Basics — venom, species and clinical effects
- Three major toxic effects of venoms
- Haemotoxic → bleeding, clotting failure (common in vipers)
- Neurotoxic → respiratory / muscle paralysis (typical in cobras & kraits)
- Cytotoxic → local tissue necrosis, disability/amputations
- India’s medically important species (“Big Four”)
- Spectacled cobra, common krait, Russell’s viper, saw-scaled viper
- Problem: India has >60 venomous species and strong geographical venom variation → current antivenom often mismatched.
Conventional antivenom — process & limitations
- Venom from the Big Four is injected into horses → repeated immunisation → antibodies harvested from plasma → purified, freeze-dried, supplied in vials.
- Limitations
- Designed for Big Four only; poor coverage for other species / regional variants
- Batch variability, high cost, cold-chain dependence
- Adverse reactions (serum sickness, anaphylaxis) due to heterologous horse proteins
- Requires multiple vials and ICU support → increases mortality in peripheral settings.

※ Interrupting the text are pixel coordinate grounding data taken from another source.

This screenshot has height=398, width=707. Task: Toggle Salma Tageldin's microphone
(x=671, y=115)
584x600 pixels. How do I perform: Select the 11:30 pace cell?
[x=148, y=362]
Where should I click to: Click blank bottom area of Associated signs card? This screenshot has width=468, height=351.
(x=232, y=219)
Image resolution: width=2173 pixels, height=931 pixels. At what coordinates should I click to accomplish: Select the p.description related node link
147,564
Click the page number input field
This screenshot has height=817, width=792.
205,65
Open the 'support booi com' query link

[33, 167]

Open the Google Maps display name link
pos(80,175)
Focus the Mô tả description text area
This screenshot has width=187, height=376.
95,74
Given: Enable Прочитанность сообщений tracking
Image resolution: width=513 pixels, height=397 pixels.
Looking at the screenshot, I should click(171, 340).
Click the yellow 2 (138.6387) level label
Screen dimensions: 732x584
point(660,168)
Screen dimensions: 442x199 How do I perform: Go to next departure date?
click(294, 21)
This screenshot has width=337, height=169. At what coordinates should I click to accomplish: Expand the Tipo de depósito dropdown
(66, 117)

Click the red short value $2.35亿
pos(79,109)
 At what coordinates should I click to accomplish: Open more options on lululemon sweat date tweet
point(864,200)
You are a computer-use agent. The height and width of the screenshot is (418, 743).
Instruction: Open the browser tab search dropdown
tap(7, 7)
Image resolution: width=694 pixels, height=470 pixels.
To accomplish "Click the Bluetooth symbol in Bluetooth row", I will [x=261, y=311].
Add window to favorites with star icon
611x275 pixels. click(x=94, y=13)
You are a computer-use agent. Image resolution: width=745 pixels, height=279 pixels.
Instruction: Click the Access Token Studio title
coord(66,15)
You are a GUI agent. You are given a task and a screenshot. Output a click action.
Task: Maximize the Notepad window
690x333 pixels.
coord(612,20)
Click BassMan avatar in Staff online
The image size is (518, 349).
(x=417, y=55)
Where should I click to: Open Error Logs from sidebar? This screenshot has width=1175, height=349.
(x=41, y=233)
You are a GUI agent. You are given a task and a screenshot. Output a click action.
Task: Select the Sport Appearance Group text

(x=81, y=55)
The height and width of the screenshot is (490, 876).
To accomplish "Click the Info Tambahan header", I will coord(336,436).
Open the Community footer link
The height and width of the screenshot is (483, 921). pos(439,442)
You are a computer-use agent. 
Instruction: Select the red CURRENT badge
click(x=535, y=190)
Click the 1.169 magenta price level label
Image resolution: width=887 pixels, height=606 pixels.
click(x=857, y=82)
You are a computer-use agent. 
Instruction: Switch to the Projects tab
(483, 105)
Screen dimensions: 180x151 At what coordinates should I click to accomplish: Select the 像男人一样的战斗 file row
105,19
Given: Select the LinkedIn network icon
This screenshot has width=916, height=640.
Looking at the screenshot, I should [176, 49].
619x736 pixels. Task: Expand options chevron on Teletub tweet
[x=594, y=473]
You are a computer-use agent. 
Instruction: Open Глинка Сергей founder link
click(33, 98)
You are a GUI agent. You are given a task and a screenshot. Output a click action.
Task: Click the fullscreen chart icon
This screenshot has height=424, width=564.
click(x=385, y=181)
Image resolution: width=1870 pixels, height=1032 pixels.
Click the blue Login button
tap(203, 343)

Twenty-first-century approach — nanobody / recombinant technology
- Camelid family (camels, llamas, alpacas) produce unique single-domain antibodies (“nanobodies”)
- Small, stable, heat-tolerant, highly specific, easier to mass-produce in bacteria
- Research workflow (Danish–international collaboration, Africa focus)
- Venoms of 18 medically important species collected
- Injected into alpaca & llama → strong immune response
- B-cells isolated → nanobody genes cloned into bacteriophage vectors
- High-affinity binders selected → recombinant nanobodies manufactured
- Animal trials showed protection against 17 of 18 venoms tested
- Indian progress
- NRC-Camel (Bikaner) demonstrated camel-derived antivenom neutralisation for Sochurek’s saw-scaled viper (Rajasthan region) → pathway for region-specific platforms.
Why this matters for India ?— policy & health relevance
- Potential for broad-spectrum, pan-regional antivenom reducing:
- Mortality & amputations
- Dose requirements & adverse reactions
- Cost and dependence on horse-serum collection
- Supports WHO’s Snakebite Envenoming Roadmap (2030) — targets 50% reduction in deaths and disabilities.
- Aligns with India’s priorities: rural health equity, indigenous biotech, Make-in-India biologics, cold-chain-light therapeutics.
Challenges going forward
- Translational gap — moving from lab success to clinical trials, regulatory approval, GMP manufacturing.
- Need species-wise & geography-wise validation for India’s venom diversity.
- Supply-chain planning (district hospitals, PHCs), training for early administration, and public awareness against harmful first-aid practices.
- Sustained investment in surveillance, toxinomics databases, and regional venom banks.
Way ahead — actionable priorities
- Expand Indian nanobody platforms beyond pilot species; build national venom biobank + genomic / proteomic mapping.
- Develop region-calibrated antivenom portfolios (Deccan, Indo-Gangetic, Western Ghats, Arid zones).
- Integrate rapid diagnostics, ambulance referral networks, and standardised treatment protocols in rural health systems.
- Public-health messaging on boots, torches, field safety, and immediate hospitalisation.